→ TEXT SHOWN:
========================================

Overall stock indexes in foreign industrial economies declined for the second consecutive year as activity faltered and actual and projected corporate earnings fell sharply. Technology-oriented stock indexes again fell more than the overall indexes. Among emerging market economies, the performance of stocks was mixed; stock indexes in several Asian emerging market economies rebounded strongly late in the year, a move possibly reflecting market participants' hopes for a revival in global demand for the high technology products that feature prominently in these countries' exports. Argentine financial markets came under increasing pressure throughout the year because of growing fears of a debt default and the end of the peso's peg to the dollar. Near year-end, Argentine authorities in fact suspended debt payments to the private sector and, early in 2002, ended the one-to-one peg to the dollar. There was limited negative spillover to other emerging financial markets from the sharp deterioration in Argentina's economic and financial condition, in contrast to the situation that prevailed during other emerging market financial crises of recent years.
The dollar's average foreign exchange value remained strong through most of 2001. The dollar continued to rise despite mounting evidence of weakening U.S. economic activity and the significant easing of monetary policy by the FOMC. Market participants may have felt that the falloff in economic growth in foreign economies and expectations that the United States offered stronger prospects for economic growth in the future outweighed disappointing U.S. economic performance in the near term. The dollar's average foreign exchange value against the currencies of other major industrial countries recorded a net increase of 8 percent over 2001 as a whole. The dollar also strengthened, but by a lesser amount, against the currencies of our most important developing country trading partners. So far this year, the dollar's average value has risen further on balance.

========================================

→ SUPPLIED MATERIAL:

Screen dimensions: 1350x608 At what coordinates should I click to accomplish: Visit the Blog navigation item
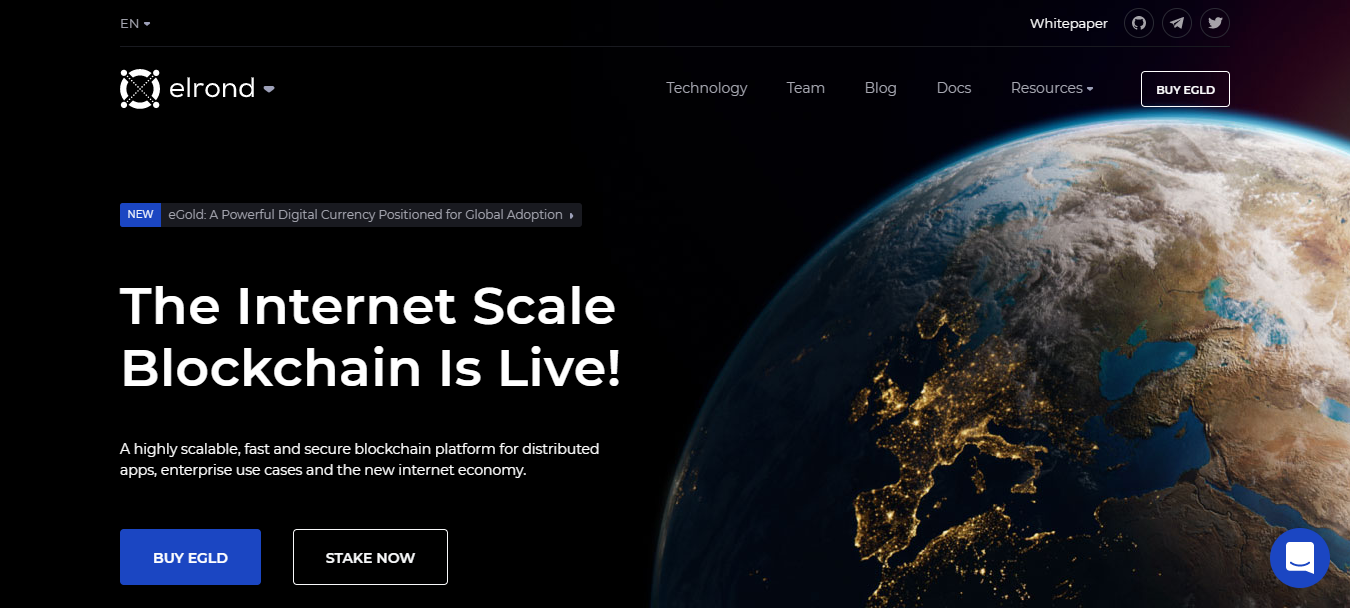click(x=880, y=88)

========================================

→ WRITTEN TASK 1: In the passage on 2001 financial markets, rewrite the stretch from "The dollar's average foreign exchange value remained" through "further on balance.", substituting "appreciated" for "strengthened".
→ WRITTEN TASK 2: According to the passage on 2001 financial markets, what net increase did the dollar's average foreign exchange value against the currencies of other major industrial countries record over 2001?

→ EXERCISE OUTPUT 1:
The dollar's average foreign exchange value remained strong through most of 2001. The dollar continued to rise despite mounting evidence of weakening U.S. economic activity and the significant easing of monetary policy by the FOMC. Market participants may have felt that the falloff in economic growth in foreign economies and expectations that the United States offered stronger prospects for economic growth in the future outweighed disappointing U.S. economic performance in the near term. The dollar's average foreign exchange value against the currencies of other major industrial countries recorded a net increase of 8 percent over 2001 as a whole. The dollar also appreciated, but by a lesser amount, against the currencies of our most important developing country trading partners. So far this year, the dollar's average value has risen further on balance.

→ EXERCISE OUTPUT 2: A net increase of 8 percent.